2021-12-01 00:08:59 +08:00
2021-11-30 21:55:58 +08:00
2021-11-30 21:57:13 +08:00
2021-11-28 13:59:28 +08:00
2021-11-30 23:59:44 +08:00
2021-12-01 00:08:59 +08:00

Bertalign

Word Embedding-Based Bilingual Sentence Aligner

Bertalign is designed to facilitate the construction of bilingual parallel corpora, which have a wide range of applications in translation-related research such as corpus-based translation studies, contrastive linguistics, computer-assisted translation, translator education and machine translation.

Bertalign uses the LaBSE multilingual BERT model (supporting 109 languages) provided by sentence-transformers to represent source and target sentences so that semantically similar sentences in different languages can be mapped onto similar vector spaces. According to our experiments, Bertalign achieves more accurate results than the traditional length-, dictionary-, or MT-based alignment methods such as Galechurch, Hunalign and Bleualign. It also performs better than Vecalign on MAC, a manually aligned parallel corpus of Chinese-English literary texts.

Installation

Bertalign is developed using Python and tested on Windows 10 and Linux systems. The following packages need to be installed before running Bertalign:

pip install numba
pip install faiss-cpu
pip install faiss-gpu
pip install sentence-transformers

Please note that embedding sentences on GPU-enabled machines is much faster than those with CPU only. The following experiments are conducted using Google Colab which provides free GPU service.

Evaluation Corpora

Bertalign is language-agnostic thanks to the cross-language embedding model sentence-transformers.
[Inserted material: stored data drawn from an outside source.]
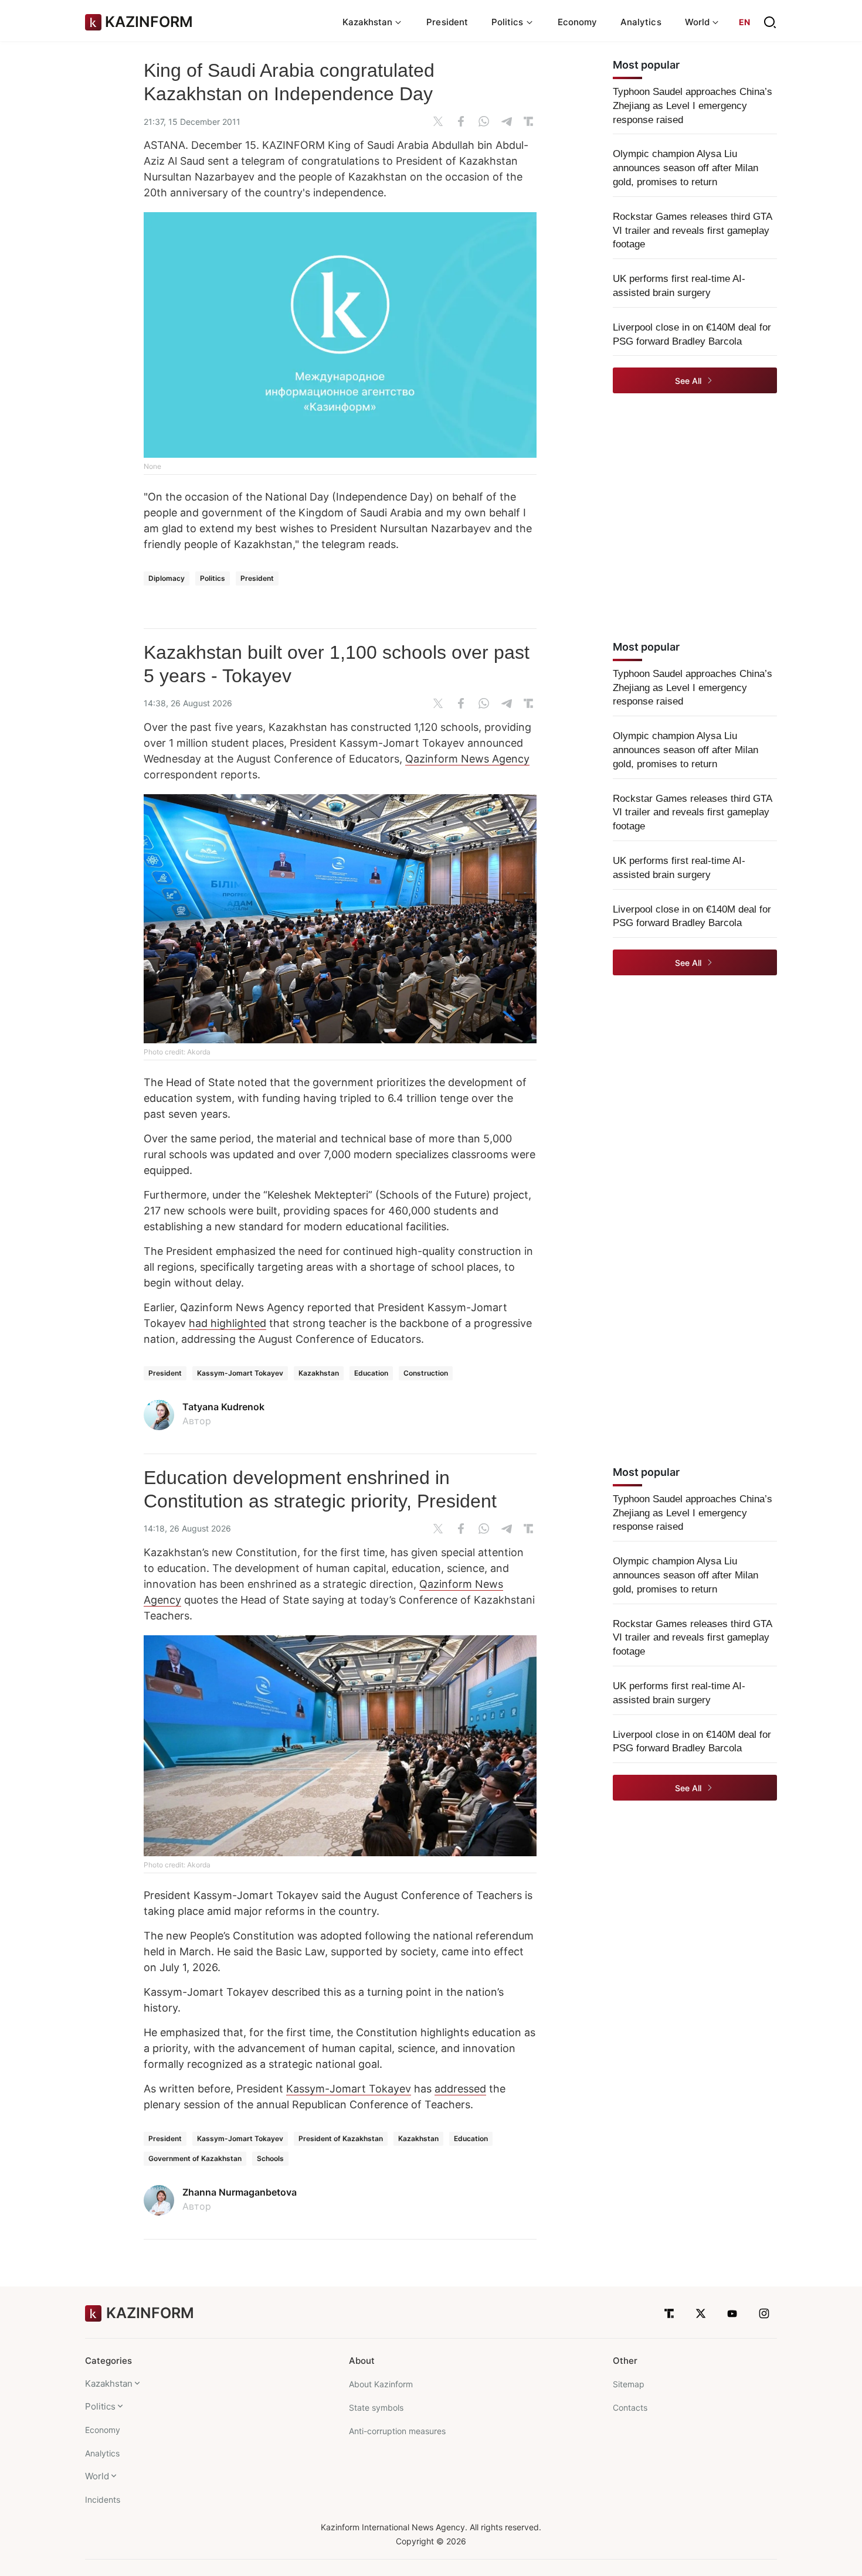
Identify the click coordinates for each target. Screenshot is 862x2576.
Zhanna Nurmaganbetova (239, 2192)
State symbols (376, 2407)
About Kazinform (381, 2384)
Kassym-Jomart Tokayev (240, 1373)
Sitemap (628, 2384)
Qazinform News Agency (467, 759)
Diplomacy (166, 578)
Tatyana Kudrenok (223, 1406)
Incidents (102, 2499)
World (97, 2476)
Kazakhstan (318, 1373)
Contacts (630, 2407)
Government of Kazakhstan (195, 2158)
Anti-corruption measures (397, 2431)
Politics (212, 578)
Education (371, 1373)
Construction (425, 1373)
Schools (270, 2158)
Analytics (640, 22)
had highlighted (227, 1323)
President (447, 22)
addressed (460, 2088)
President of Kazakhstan (340, 2138)
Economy (578, 22)
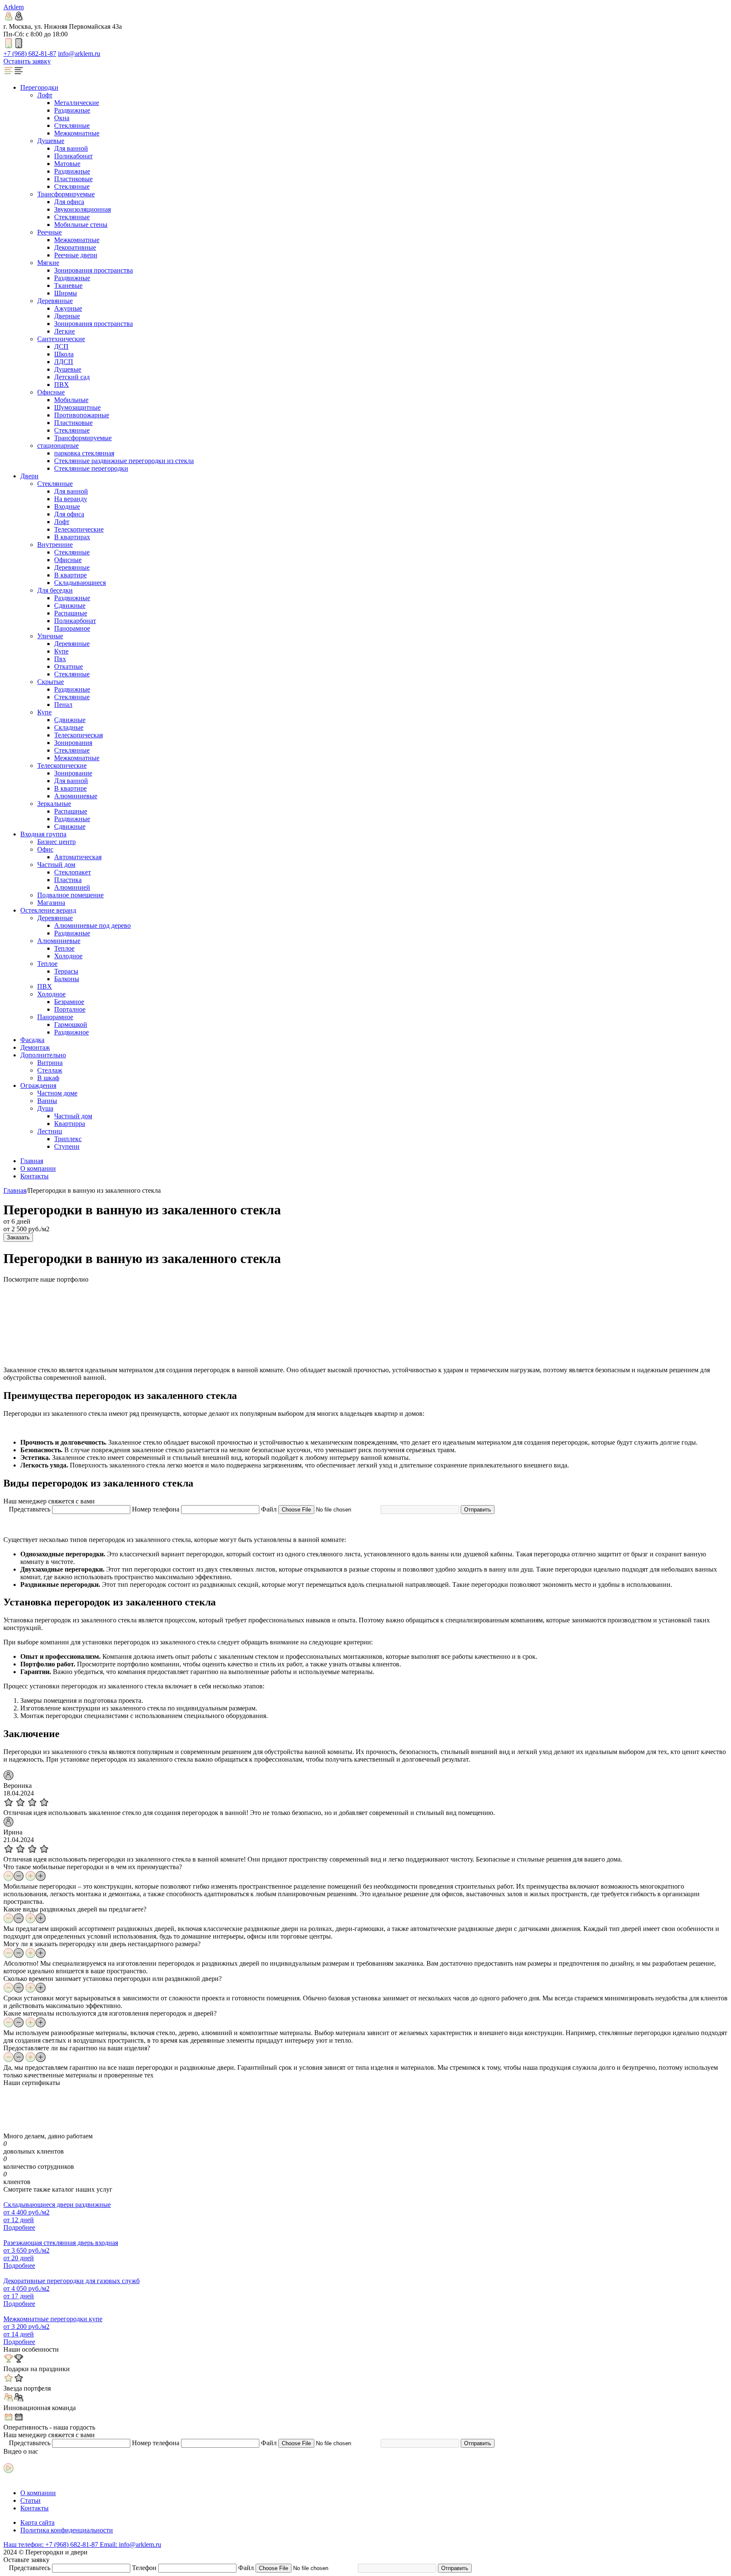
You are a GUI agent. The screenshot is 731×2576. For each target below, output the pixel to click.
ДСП (61, 346)
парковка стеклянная (84, 453)
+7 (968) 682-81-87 (29, 53)
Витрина (50, 1062)
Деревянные (55, 300)
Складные (68, 727)
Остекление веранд (48, 910)
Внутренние (55, 544)
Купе (61, 651)
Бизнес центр (56, 841)
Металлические (76, 102)
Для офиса (69, 201)
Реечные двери (75, 255)
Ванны (47, 1100)
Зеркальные (54, 803)
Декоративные (75, 247)
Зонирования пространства (93, 270)
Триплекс (68, 1138)
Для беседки (55, 590)
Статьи (30, 2500)
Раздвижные (72, 110)
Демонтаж (35, 1047)
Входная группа (43, 834)
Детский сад (72, 377)
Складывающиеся (80, 582)
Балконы (66, 978)
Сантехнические (61, 338)
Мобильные (71, 399)
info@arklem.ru (79, 53)
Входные (67, 506)
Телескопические (79, 529)
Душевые (50, 140)
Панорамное (72, 628)
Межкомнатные (76, 133)
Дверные (67, 316)
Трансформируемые (66, 194)
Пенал (63, 704)
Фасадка (32, 1039)
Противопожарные (81, 415)
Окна (61, 117)
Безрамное (69, 1001)
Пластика (68, 879)
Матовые (67, 163)
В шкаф (48, 1077)
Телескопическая (78, 735)
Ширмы (65, 293)
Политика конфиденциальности (66, 2530)
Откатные (68, 666)
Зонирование (73, 773)
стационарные (58, 445)
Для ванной (71, 148)
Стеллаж (49, 1070)
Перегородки (39, 87)
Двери (29, 476)
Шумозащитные (77, 407)
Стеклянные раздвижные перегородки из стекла (124, 460)
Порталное (69, 1009)
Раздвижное (71, 1032)
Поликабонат (73, 156)
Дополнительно (43, 1055)
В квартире (70, 575)
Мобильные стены (80, 224)
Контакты (34, 1176)
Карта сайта (37, 2522)
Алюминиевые (75, 796)
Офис (45, 849)
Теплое (64, 948)
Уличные (50, 636)
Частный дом (56, 864)
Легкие (64, 331)
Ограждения (38, 1085)
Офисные (51, 392)
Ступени (67, 1146)
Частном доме (57, 1093)
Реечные (49, 232)
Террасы (66, 971)
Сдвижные (69, 605)
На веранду (70, 498)
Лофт (44, 95)
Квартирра (69, 1123)
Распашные (70, 613)
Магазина (51, 902)
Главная (31, 1160)
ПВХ (61, 384)
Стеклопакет (72, 872)
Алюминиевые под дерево (92, 925)
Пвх (60, 658)
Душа (45, 1108)
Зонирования (73, 742)
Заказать (18, 1237)
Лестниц (49, 1131)
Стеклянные (72, 125)
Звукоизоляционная (82, 209)
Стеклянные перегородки (91, 468)
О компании (38, 1168)
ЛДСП (63, 361)
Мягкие (48, 262)
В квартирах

For now, we only use the following two Chinese-English corpora to evaluate the performance of Bertalign. Dataset with other language pairs are to be added later.

MAC-Dev

MAC-Dev is the development set selected from the MAC corpus, a manually aligned corpus of Chinese-English literary texts. The sampling scheme for MAC-Dev can be found at meta_data.tsv. MAC-Dev contains 1,469 Chinese and 1,957 English sentences.

There are 4 subdirectories in MAC-Dev:

The zh and en directories contain the sentence-split and tokenized source texts, target texts and the machine translations of source texts. Hunalign requires tokenized source and target sentences for dictionary search of corresponding bilingual lexicons. Bleualign uses MT translations of source texts to compute the Bleu similarity score between source and target sentences.

We use Moses sentence splitter and Stanford CoreNLP to split and tokenize English sentences, while pyltp and jieba are used to split and tokenize Chinese sentences. The MT of source texts are generated by Google Translate.

The auto and gold directories are for automatic and gold alignments respectively. All the gold alignments are created manually using Intertext.

Bible

The Bible corpus, consisting of 5,000 source and 6,301 target sentences, is selected from the public multilingual Bible corpus. This corpus is mainly used to evaluate the speed of Bertalign.

The directory makeup is similar to MAC-Dev, except that the gold alignments for the Bible corpus are generated automatically from the original verse-aligned Bible corpus.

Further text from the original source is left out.